Morphew: I’ve gone through several projects that transitioned from a waterfall model to a more agile model. That ability to do continuous testing, automated testing is often the limiting factor in terms of increasing your productivity. If you’re going to run fast and you still want to maintain your quality, it’s a necessity. This is a particular area where having a digital twin of your end device lets you do a lot of the testing on it, and you can do it at scale.
One of the big advents that we see in terms of DevOps being applicable to embedded is the ability to take a simulation of the embedded device and then use it at scale in a cloud-based environment. In that way, you can have a hundred tests running simultaneously. You’re only limited by cloud resources. That’s one of the transformations we see a number of companies going through and something that they ultimately value quite highly.
We’ve had a simulation business at Wind River for many years. Some of the early adopters were doing a lot of this on their servers, scaling up large numbers of simulations. But when you move it to the cloud, you don’t have to buy new servers every six months.
You have control over the type of hardware you’re using and the amount of it. You can dial it up and dial it down depending on what you need at any one time, rather than having the capital expense of large hardware and IT teams to maintain it. Right now, we see a balance or sort of hybrid cloud environment, where some of the testing is done locally on-premises, and some of it is in a public cloud.
RTInsights: Are there any other points you want to bring up that we left out?
Morphew: When you talk about DevOps and moving embedded software development to a more cloud-native, cloud-focused environment, there are several things I’ve seen personally as a product manager that are big changes.
One of them is collaboration. I was trying to complete a Linux build. I’m not a tried-and-true Linux engineer. I was having some problems getting a build to work correctly. And while I was doing this, one of our Linux software architects could see that I had had several failed builds. And he contacted me over an instant messaging app and said, “Hey, I’ve seen that you’re having some trouble, I had a look, and you just need to switch the setting, and you’ll be good. And I just went ahead and fixed it for you.”

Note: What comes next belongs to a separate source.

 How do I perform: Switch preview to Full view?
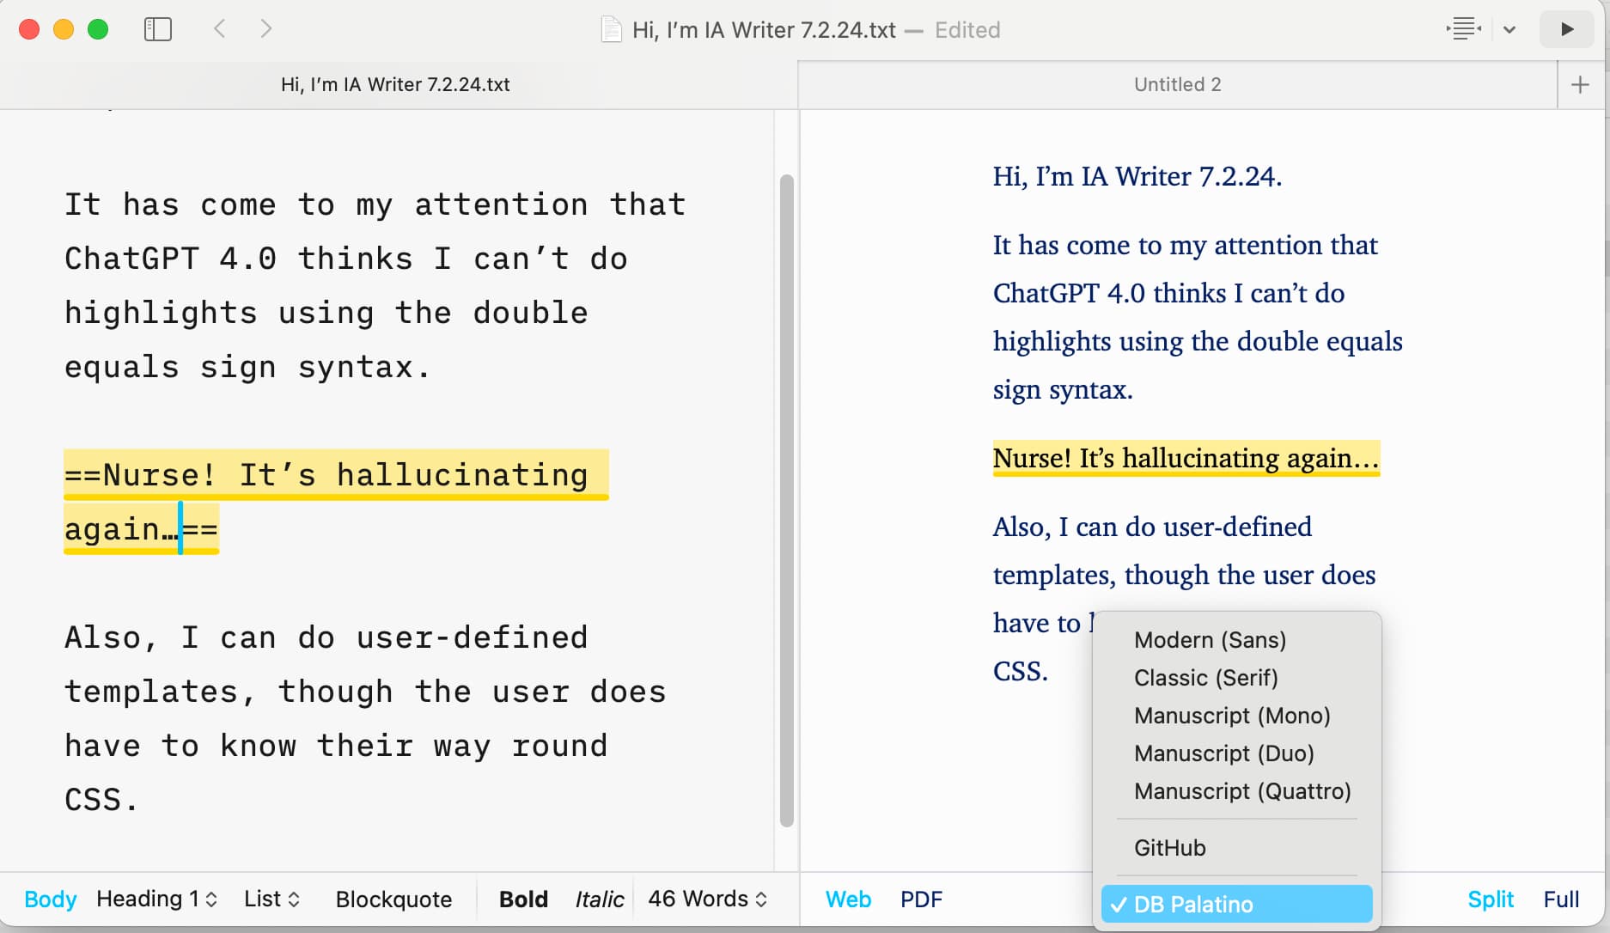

If I were developing in a different environment where I had software installed on my PC, no one would ever know I was having problems. I’d have to go out and ask. Also, I most probably wouldn’t be able to recreate that same scenario. Most likely, I would have been stuck on it all day. And, I may have just given up after a while. So, the ability to get quick access to software that you don’t have to install locally, and being able to play in a common sandbox, to me, was a big eye-opener on how this changes how you work, just from essentially having these kinds of shared assets amongst your team.
RTInsights: Anything else?
Morphew: The one thing we look forward into the not-too-distant future is to have digital feedback loops where you’re taking data off the device, taking data out of your development environment, and feeding that back to improve your software. AI and machine learning play into this as well. What kind of information can I get off these devices? How can I analyze it potentially with a large cloud-scale, big data type of a model or engine, and then feed that back into future software development? That could help me optimize a system as a whole.